Should there be misdemeanor charges for careless drivers who injure or kill New Yorkers legally crossing the street? For the second time in a month, the Daily News editorial board says “No.”
A brief recap: Last year, the city enacted the Right of Way Law, making it an unclassified misdemeanor to drive into a pedestrian or bicyclist who has the right of way. The law carries a criminal fine of up $250 and a maximum sentence of 30 days in jail. In practice, nearly all unclassified misdemeanors get pled down to traffic violations.
Before the law took effect, NYPD would not file charges in such cases unless the victim was dead or likely to die, or an officer personally witnessed a crash. For all intents and purposes, there were no consequences for drivers who struck someone in a crosswalk but only maimed, dismembered, or otherwise injured the victim instead of ending a life. Even in fatal failure-to-yield crashes, charges were not always applied.
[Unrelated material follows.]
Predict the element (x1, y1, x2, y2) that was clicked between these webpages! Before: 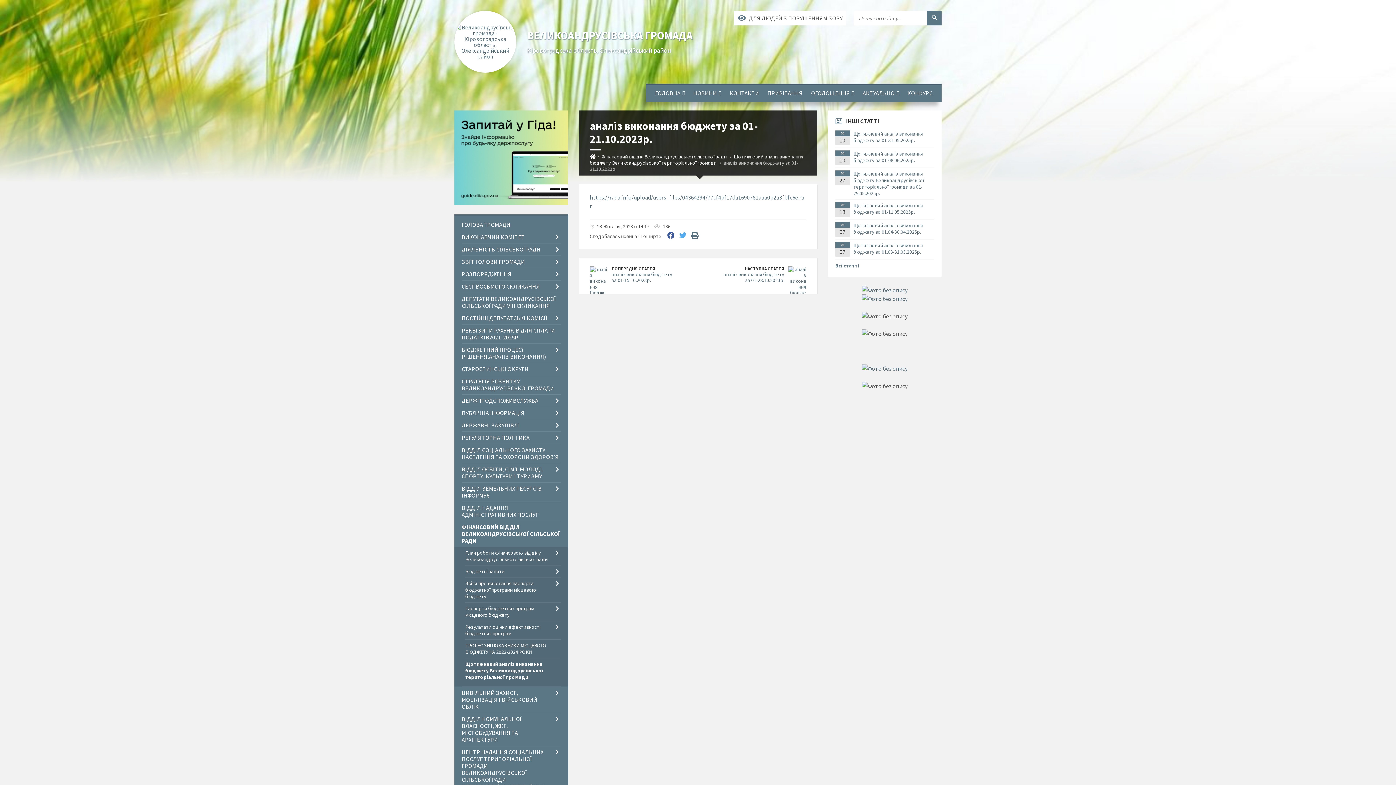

What has the Daily News so worked up is that, as a result of the Right of Way Law, police can now respond to failure-to-yield collisions like so:
The NYPD last week arrested Alexander Smotritsky of Brooklyn after he fatally bowled over 61-year-old Xiali Yue on a right turn, as she attempted to cross with the light.
The injustice, according to the Daily News, is that Smotritsky was charged with a misdemeanor after his negligence caused the death of another person. The rest of the piece argues, in so many words, that police should have just let Smotritsky go about his business even though he killed Yue.